In recent years, companies have learned to think in terms of infrastructure: IT networks, control systems, management platforms, data. Lighting, however, has often been left out of this reasoning, treated as a static and isolated system, unchanged over time. And yet, it is one of the most widespread networks within any building, present everywhere and supplied and distributed in a truly capillary way.
In 2026, talking about lighting means talking about an intelligent infrastructure. One that does not merely produce light, but becomes an active part of space organisation, energy control and operational management. A system that is not designed to be “finished and forgotten”, but to evolve over time.
The difference lies not only in LED technology, which is now fully established, but in the system’s ability to adapt. In companies, schedules change, departments evolve, spaces are reconfigured and operational needs become increasingly dynamic.
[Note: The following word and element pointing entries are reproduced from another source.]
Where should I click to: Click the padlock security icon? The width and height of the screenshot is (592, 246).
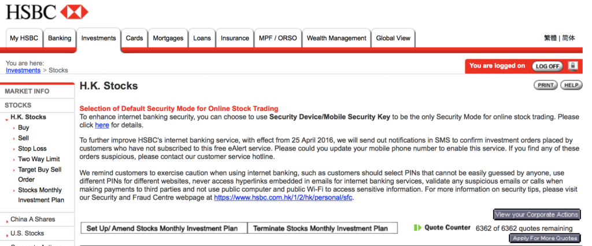pos(572,66)
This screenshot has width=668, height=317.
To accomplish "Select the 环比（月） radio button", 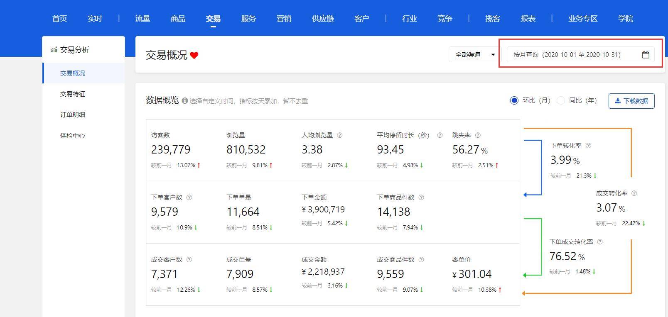I will tap(514, 100).
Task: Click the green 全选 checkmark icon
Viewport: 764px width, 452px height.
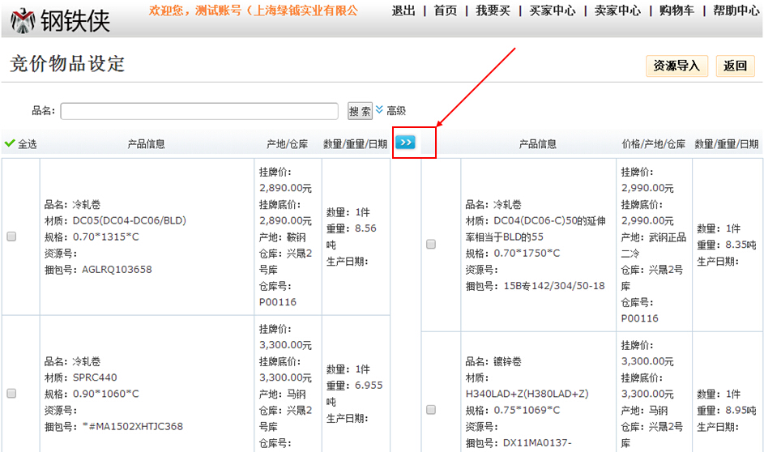Action: point(10,143)
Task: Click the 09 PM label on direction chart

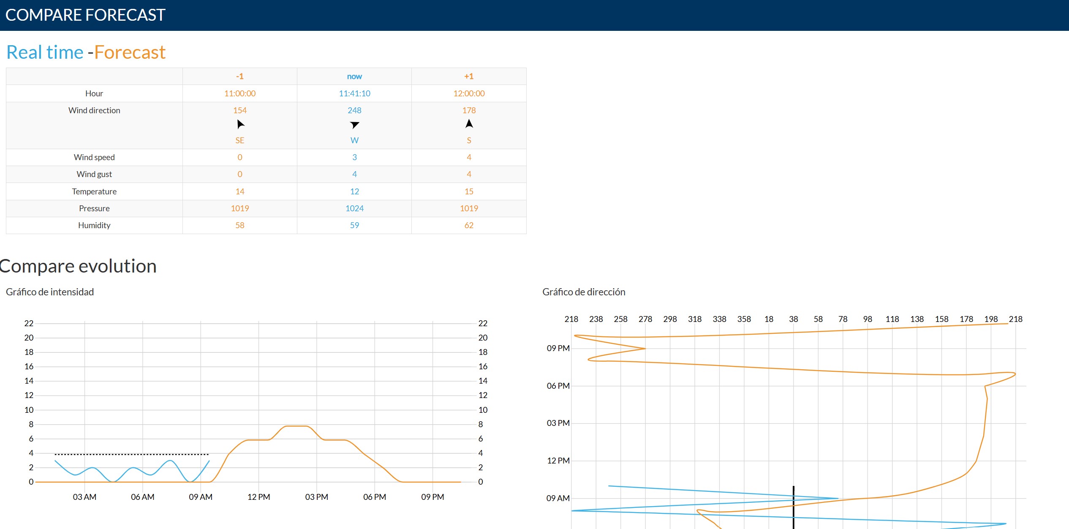Action: (558, 348)
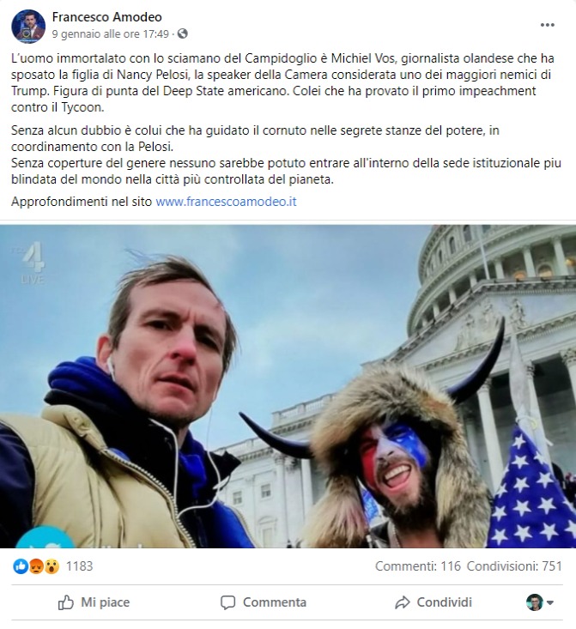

A modern lighting infrastructure must be able to follow these changes without requiring invasive interventions or new structural investments every few years.
This is where lighting stops being a cost and becomes an asset. An asset because it generates continuous energy savings, improves visual comfort and safety, and above all creates the foundations for collecting information, optimising space usage and managing the system in a conscious and informed way.
In 2026, the most advanced companies no longer ask only “how much energy do we save?”, but “how much control do we gain?”. Control over actual consumption, unnecessary switching-on and underused areas enables better decision-making, far beyond the lighting domain alone.
Rethinking light as an infrastructure means adopting a new perspective: from a one-off project to a system that supports the company over time. It is a cultural choice even before a technological one — and it is a choice that marks the difference between those who merely adapt and those who build lasting value.